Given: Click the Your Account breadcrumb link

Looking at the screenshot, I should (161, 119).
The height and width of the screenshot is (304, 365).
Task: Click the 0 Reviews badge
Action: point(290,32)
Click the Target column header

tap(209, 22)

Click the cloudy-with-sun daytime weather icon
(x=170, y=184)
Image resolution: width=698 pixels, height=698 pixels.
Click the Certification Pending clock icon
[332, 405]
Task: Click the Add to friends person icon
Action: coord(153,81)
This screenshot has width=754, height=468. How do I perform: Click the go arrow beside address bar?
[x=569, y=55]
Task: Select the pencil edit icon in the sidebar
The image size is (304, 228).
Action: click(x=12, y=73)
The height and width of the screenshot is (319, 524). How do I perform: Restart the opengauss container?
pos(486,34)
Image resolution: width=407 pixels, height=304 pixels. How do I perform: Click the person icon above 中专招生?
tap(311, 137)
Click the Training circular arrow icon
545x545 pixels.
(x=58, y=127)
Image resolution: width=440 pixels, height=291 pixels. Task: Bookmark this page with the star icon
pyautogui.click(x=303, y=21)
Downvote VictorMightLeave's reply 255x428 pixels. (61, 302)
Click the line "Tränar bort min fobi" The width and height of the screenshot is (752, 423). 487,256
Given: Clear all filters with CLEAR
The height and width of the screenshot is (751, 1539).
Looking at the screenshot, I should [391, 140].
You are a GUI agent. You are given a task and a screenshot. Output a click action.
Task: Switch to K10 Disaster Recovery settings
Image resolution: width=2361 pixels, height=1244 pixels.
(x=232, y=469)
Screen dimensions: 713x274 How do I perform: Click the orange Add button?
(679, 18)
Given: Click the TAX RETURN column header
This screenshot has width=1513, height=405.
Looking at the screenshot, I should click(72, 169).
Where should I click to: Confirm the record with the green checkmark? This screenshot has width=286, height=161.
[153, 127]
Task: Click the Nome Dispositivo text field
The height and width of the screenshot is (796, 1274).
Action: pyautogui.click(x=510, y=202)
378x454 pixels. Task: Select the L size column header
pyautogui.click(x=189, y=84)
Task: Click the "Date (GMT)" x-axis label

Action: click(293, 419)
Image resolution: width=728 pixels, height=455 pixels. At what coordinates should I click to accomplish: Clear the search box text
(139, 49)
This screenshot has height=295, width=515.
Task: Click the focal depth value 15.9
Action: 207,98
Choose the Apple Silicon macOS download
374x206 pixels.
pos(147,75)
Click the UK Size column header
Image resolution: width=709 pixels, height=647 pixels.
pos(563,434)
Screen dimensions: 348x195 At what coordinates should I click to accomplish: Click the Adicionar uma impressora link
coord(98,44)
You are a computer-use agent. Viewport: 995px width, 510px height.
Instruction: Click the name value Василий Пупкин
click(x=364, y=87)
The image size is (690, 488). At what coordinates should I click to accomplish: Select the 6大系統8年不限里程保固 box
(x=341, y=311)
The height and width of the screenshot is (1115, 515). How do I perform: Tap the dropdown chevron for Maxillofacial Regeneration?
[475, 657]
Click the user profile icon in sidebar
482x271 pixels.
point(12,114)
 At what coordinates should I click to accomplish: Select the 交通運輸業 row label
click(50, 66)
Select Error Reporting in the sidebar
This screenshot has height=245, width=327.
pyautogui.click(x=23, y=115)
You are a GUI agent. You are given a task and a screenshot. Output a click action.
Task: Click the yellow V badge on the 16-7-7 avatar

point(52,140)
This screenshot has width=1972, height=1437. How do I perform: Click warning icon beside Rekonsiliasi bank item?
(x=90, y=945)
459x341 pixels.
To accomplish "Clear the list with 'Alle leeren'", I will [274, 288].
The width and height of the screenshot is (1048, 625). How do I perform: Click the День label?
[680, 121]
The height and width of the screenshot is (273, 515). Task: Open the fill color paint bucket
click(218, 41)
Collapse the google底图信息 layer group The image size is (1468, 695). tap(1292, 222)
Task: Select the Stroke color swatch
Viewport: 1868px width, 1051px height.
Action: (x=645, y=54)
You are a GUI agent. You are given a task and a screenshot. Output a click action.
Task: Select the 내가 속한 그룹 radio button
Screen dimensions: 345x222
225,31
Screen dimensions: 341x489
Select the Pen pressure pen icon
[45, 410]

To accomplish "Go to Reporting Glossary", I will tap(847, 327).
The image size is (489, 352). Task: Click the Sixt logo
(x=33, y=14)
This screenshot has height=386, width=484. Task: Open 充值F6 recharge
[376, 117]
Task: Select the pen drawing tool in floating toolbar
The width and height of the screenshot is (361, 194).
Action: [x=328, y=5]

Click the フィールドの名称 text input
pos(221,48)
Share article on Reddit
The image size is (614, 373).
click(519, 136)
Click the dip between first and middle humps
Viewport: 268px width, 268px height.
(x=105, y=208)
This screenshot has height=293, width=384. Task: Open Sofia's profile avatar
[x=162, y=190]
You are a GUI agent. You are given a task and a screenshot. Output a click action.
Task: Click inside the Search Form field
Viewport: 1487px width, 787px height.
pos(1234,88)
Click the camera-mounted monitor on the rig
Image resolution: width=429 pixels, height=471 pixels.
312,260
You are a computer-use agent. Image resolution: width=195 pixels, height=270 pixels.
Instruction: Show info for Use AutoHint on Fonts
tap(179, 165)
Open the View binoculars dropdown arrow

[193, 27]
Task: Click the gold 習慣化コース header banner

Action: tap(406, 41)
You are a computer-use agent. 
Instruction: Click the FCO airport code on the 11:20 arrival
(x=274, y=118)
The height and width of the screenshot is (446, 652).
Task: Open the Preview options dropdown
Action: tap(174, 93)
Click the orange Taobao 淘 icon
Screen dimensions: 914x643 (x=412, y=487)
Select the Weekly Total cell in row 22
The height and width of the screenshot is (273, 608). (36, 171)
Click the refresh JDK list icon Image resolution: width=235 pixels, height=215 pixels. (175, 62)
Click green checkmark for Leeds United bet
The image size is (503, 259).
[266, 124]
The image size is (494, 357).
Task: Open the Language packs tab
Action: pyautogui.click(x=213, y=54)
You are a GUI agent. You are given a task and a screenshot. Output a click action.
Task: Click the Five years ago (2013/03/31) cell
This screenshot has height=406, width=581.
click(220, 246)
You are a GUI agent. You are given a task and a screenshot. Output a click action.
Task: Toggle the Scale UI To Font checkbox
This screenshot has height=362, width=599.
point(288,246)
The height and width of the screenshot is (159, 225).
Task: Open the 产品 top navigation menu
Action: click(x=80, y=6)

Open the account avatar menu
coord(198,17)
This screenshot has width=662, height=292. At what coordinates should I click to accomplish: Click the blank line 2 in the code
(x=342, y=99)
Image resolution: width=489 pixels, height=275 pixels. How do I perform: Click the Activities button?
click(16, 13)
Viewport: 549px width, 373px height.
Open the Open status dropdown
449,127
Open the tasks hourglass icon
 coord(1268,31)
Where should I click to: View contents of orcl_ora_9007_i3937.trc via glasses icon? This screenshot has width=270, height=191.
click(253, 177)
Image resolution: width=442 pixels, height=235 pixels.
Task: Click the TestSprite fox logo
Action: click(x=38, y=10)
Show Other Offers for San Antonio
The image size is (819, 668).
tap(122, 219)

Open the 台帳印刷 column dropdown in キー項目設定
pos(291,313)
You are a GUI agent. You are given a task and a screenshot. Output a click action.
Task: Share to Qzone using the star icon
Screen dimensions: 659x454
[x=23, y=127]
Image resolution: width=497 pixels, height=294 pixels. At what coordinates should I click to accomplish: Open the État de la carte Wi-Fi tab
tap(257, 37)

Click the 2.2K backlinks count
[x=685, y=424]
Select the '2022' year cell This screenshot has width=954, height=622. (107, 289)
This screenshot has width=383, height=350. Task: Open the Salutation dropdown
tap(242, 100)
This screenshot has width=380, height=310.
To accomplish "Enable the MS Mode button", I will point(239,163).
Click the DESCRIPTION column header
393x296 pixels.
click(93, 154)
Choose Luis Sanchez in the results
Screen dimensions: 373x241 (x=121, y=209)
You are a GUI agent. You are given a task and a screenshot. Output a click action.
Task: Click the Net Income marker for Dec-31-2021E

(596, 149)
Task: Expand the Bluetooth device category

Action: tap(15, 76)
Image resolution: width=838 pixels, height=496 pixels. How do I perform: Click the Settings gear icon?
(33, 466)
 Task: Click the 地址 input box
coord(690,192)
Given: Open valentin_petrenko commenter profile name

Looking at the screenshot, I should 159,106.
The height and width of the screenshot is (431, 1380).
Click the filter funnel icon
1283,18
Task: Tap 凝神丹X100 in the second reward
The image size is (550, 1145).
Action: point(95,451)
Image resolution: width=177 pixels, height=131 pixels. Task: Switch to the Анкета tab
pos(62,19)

────────

* **What you need to do**
Will you return exactly the lines above from the one with "Image resolution: width=497" down to the one with "This screenshot has width=380, height=310.", counting both as part of the range?

* **Result of the exercise**
Image resolution: width=497 pixels, height=294 pixels. At what coordinates should I click to accomplish: Open the État de la carte Wi-Fi tab
tap(257, 37)

Click the 2.2K backlinks count
[x=685, y=424]
Select the '2022' year cell This screenshot has width=954, height=622. (107, 289)
This screenshot has width=383, height=350. Task: Open the Salutation dropdown
tap(242, 100)
This screenshot has width=380, height=310.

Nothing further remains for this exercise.